Affaire de famille

Publié le par Kinopoivre

Réalisé par Claus Drexel

Sorti en France le 4 juin 2008

Scénario et réalisation d’un quasi-inconnu qui n’a fait que des courts-métrages, Affaire de famille illustre ce vieux truc, que je vous livre, lecteur cinéphile, car il pourra vous servir si vous vous lancez, comme tout le monde, dans le cinéma : prenez une histoire quelconque, policière si possible parce que tout le monde aime le genre, cassez-la en cinq ou six tronçons, et réassemblez-les dans l’ordre le plus arbitraire possible. Laissez ensuite au spectateur le soin de recoller les morceaux dans le bon ordre, et vous décrocherez une critique hyper-favorable dans « Les Cahiers du Cinéma », « Positif » et  «Télérama », qui sont à la simplicité ce que Ruquier est à Sacha Guitry.

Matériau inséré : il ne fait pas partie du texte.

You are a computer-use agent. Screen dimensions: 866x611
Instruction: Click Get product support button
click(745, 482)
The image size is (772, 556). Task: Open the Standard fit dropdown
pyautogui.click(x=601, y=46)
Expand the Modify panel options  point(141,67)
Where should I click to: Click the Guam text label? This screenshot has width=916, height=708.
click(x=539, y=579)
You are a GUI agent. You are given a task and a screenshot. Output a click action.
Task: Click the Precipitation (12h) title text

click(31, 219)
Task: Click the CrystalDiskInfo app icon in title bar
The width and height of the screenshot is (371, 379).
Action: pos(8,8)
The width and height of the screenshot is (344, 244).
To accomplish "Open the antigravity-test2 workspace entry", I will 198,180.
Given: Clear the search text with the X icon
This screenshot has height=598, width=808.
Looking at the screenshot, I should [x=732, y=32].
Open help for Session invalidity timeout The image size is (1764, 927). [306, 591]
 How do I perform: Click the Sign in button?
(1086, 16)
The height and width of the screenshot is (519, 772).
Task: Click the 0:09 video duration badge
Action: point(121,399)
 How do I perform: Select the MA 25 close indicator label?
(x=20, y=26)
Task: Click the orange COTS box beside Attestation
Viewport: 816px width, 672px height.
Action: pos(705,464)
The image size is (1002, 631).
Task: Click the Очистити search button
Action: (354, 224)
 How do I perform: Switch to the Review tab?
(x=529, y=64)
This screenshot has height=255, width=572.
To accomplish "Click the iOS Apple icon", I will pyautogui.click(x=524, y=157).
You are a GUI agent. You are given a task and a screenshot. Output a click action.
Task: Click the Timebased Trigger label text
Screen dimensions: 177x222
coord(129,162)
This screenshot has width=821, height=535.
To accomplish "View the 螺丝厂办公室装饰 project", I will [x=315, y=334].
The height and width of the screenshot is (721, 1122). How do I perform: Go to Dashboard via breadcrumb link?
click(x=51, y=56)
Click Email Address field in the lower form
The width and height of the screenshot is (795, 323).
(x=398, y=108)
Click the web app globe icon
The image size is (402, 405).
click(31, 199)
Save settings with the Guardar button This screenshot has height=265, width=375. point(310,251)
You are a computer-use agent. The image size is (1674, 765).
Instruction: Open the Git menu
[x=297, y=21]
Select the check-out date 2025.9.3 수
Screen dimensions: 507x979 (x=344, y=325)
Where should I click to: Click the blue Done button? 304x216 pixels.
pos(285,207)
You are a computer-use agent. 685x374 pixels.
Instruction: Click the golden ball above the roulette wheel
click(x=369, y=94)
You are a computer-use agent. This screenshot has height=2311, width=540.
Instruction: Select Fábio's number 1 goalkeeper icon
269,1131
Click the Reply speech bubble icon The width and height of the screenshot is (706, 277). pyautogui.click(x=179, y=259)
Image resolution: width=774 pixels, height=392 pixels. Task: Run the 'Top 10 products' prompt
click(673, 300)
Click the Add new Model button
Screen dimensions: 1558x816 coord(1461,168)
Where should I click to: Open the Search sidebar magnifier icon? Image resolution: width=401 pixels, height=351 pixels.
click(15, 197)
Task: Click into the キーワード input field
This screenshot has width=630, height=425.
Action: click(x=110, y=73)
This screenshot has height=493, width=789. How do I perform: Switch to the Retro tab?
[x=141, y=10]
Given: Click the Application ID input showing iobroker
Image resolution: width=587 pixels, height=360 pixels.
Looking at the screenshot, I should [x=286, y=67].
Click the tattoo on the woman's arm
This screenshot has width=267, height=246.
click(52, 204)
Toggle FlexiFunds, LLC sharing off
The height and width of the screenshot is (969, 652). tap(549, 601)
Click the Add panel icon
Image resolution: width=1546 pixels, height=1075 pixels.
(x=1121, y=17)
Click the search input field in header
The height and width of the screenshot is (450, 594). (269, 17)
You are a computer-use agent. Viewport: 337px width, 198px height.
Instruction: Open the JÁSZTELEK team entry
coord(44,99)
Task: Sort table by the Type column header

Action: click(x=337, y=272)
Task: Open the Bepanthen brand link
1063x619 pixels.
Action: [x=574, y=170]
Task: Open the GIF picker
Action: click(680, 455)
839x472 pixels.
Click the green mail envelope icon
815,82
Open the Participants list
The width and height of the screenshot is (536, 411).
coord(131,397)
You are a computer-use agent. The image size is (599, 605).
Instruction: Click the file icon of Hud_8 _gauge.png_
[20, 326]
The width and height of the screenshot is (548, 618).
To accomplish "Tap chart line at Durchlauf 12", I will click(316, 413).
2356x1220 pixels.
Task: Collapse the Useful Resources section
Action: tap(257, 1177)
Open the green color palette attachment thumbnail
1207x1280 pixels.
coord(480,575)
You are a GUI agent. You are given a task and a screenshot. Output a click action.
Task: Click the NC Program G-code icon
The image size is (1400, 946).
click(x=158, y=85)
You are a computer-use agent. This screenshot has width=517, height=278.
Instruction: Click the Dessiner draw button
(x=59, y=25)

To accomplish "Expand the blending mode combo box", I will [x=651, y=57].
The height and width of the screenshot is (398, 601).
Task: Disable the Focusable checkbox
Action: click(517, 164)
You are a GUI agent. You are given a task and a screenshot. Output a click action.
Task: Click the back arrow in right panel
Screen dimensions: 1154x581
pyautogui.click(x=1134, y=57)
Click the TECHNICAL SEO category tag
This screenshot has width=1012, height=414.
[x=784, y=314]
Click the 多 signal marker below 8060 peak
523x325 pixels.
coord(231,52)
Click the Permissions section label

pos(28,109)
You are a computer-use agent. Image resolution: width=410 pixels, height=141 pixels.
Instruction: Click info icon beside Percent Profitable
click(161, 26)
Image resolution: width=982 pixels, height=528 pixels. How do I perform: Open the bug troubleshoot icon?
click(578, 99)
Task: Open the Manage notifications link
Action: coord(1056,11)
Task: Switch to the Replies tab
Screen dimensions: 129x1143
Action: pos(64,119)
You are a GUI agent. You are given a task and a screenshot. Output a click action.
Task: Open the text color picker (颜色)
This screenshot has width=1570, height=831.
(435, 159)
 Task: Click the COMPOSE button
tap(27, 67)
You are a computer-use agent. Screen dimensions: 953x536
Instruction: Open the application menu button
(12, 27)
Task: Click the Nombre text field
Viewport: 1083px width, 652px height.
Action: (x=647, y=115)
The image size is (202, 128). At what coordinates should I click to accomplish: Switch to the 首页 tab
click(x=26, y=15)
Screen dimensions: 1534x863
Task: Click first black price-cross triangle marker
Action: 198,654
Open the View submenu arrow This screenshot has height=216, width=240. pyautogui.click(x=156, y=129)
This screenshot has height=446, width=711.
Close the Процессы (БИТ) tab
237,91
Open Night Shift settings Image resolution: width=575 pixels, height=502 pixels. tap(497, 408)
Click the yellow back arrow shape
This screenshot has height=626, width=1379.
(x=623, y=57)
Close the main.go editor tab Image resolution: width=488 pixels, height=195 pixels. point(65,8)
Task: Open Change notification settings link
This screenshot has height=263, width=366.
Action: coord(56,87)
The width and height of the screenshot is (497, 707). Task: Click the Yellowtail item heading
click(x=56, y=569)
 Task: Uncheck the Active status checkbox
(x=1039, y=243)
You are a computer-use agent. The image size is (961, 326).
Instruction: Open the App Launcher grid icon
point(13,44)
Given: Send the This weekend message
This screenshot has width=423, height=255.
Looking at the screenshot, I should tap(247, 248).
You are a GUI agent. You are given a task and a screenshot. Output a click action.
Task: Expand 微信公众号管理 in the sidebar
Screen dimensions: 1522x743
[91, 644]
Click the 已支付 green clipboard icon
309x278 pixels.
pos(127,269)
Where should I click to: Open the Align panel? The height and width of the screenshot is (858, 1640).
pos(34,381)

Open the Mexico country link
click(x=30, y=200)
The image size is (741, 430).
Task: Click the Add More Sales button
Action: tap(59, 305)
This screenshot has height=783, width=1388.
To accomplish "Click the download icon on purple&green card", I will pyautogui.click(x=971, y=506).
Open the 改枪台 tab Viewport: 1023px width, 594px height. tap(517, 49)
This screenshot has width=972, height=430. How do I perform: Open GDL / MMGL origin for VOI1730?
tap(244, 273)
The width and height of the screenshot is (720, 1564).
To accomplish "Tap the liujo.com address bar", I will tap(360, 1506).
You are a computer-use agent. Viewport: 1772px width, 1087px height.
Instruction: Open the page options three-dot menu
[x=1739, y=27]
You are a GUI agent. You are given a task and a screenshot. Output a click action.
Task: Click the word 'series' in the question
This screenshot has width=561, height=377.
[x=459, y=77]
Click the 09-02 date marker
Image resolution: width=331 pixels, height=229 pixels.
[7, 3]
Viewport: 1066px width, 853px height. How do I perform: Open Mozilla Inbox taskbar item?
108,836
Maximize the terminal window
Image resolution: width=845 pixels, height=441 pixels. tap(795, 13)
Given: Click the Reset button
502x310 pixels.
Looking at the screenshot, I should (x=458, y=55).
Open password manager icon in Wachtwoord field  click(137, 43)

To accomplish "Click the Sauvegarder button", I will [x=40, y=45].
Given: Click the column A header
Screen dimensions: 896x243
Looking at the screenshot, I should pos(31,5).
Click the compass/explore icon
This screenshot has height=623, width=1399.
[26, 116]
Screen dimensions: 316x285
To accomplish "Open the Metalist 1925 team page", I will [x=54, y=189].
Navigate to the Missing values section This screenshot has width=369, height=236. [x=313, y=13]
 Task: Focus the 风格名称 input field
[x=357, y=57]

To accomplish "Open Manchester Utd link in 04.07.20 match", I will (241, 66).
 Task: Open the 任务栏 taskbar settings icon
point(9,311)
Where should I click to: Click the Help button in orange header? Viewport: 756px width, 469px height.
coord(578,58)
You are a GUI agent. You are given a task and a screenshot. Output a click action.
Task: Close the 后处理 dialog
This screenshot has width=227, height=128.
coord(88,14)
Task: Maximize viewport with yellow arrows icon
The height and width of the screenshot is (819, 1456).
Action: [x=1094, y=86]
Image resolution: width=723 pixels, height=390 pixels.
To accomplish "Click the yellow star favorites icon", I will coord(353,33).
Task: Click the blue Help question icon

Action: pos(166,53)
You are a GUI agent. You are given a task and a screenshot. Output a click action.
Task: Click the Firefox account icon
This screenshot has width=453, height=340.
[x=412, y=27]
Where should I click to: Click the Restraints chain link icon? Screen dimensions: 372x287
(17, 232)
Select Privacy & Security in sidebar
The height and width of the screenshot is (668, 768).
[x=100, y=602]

Pour ma part, et visant à vous rendre service, je vous raconte l’histoire de manière compréhensible. Quoique.

Un trio de voyous, Mort (Éric Caravaca), Samy (Julien Courbey) et Marine (Hande Kodja), a fait un casse et raflé la recette d’un match de foot. Marine, ensuite, a planqué l’argent… chez ses parents, Jean (André Dussollier) et Laure Guignebont (Miou-Miou). Laure tient un magasin qui vend des pendules ringardes, Jean est un ancien joueur de foot, qui collectionne tout ce qui lui rappelle son ancienne occupation – je n’ose pas appeler ça un métier. Pour vous dire, Marine a caché les sous dans un ballon de foot dédicacé par Jean-Pierre Papin ! Ce qui ne plairait guère à son père, avec lequel elle ne s’entend guère, car, par son côté rétif, Marine le peine (tout ça pour en arriver à ce jeu de mots nul).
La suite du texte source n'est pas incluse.